I am a male, black and brown German Shepherd Dog.

The shelter thinks I am about 3 years old.

I have been at the shelter since Dec 09, 2008.

This information is less than 1 hour old.



DROPPED OFF BY THE SAME BREEDER WHO DROPPED OF KENYA! 

HIS PAGE 

http://www.miamidade.gov/animals/

all you need is to be 18 and over
and the $65 adoption fee


----------



## GSDBESTK9 (Mar 26, 2002)

*Re: Beautiful Bicolor Male at Miami dade a/c*

Gorgeous boy, but not a bicolor, he is a blanket black and tan.


----------



## Fransheska (Sep 11, 2008)

*Re: Beautiful Bicolor Male at Miami dade a/c*

woops! sorry, im not quite good with all the color variations yet.. 
how do i change that? 

there are 2 other GSDs other than the ones i have posted at this shelter. what is with people in this city?!


----------



## Allie (Aug 7, 2008)

*Re: Beautiful Bicolor Male at Miami dade a/c*

Who is the breeder? If we are not allowed to post it, can you pm me the information. Maybe something can be done locally about this person.

thank you

ML


----------



## Fransheska (Sep 11, 2008)

*Re: Beautiful Bicolor Male at Miami dade a/c*

i have no idea who the breeder is, the volunteer who matched me up with kenya, only told me that the same guy dropped him off, another dog that didnt measure up to his "standards"


----------



## weber1b (Nov 30, 2008)

*Re: Beautiful Bicolor Male at Miami dade a/c*

This is obviously not a true breeder. Sounds more like a mill. What a fool.


----------



## Allie (Aug 7, 2008)

*Re: Beautiful Bicolor Male at Miami dade a/c*

Miami has a lot of disreputable breeders - I would not call them breeders but rather people who let a dog have puppies to make money and have no interest in caring for the puppies beyond a few months. However, I digress as far as this thread is concerned. It is possible to put pressure on the person thru city agencies but of course, a name is needed.

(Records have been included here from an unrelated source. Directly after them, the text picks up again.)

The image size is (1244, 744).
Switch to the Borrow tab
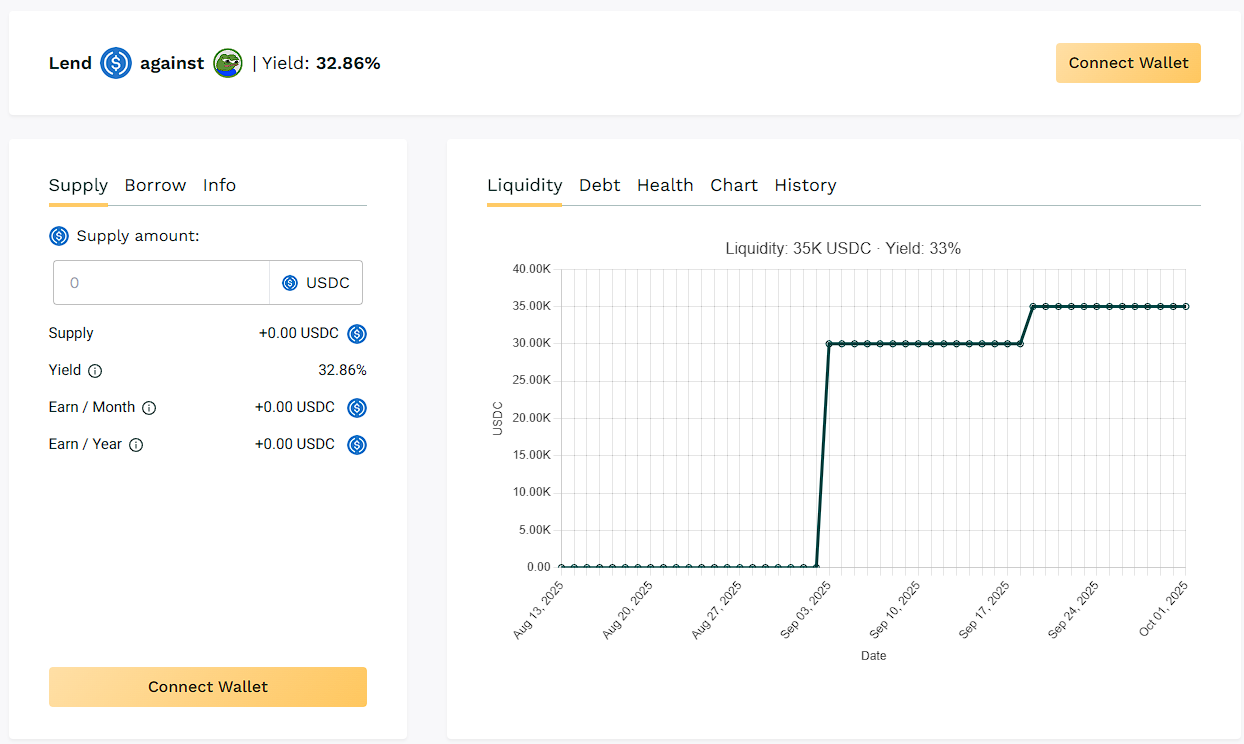point(155,185)
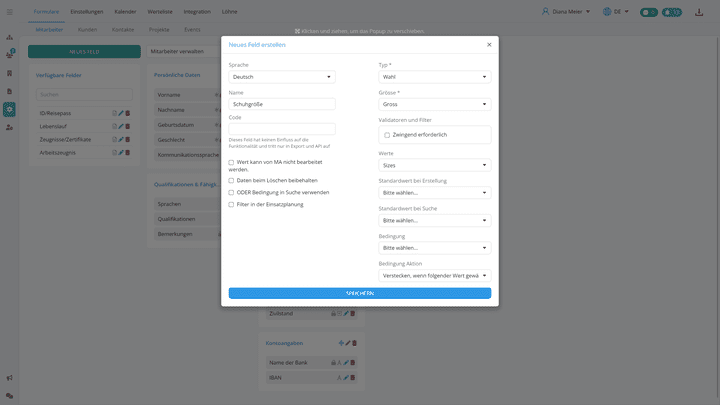The width and height of the screenshot is (720, 405).
Task: Switch to the Kalender menu tab
Action: (x=125, y=12)
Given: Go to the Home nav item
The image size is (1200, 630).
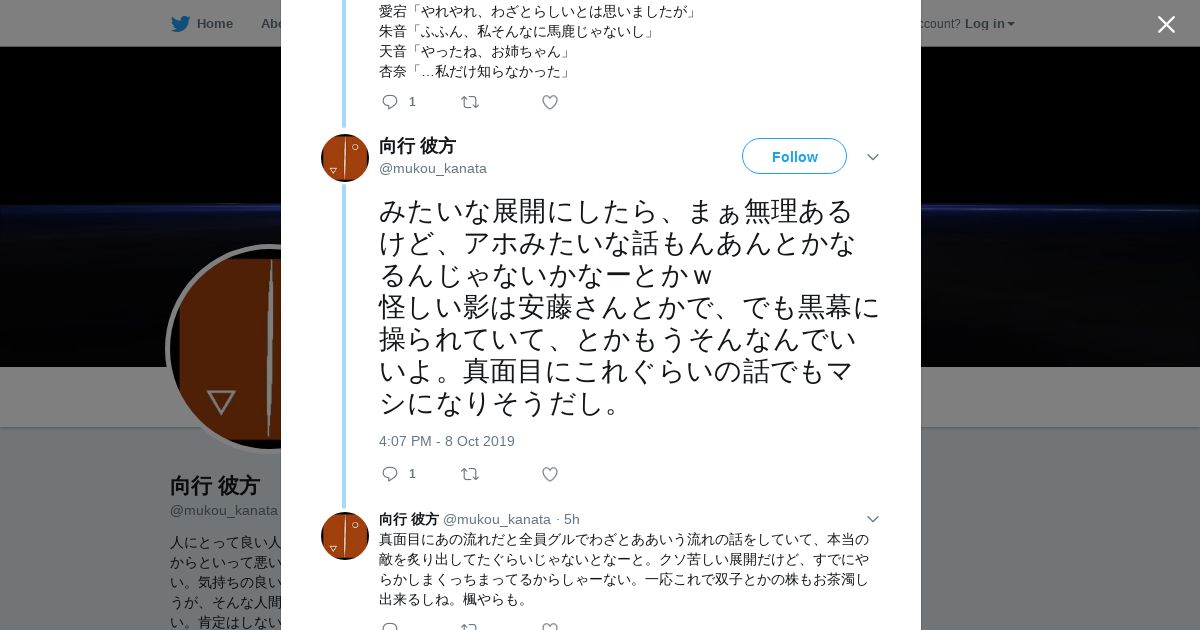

Hope this male gets a home. We really truly need a GSD rescue in Miami.


----------



## Fransheska (Sep 11, 2008)

*Re: Beautiful Bicolor Male at Miami dade a/c*

we really do. there are ALWAYS more than 4 GSDs at a/c when i visit

it is truly sad, we need a rescue


----------



## eadavis (Nov 11, 2007)

*Re: Beautiful Bicolor Male at Miami dade a/c*

This boy is beautiful. Is there any hope for him getting out of there?


----------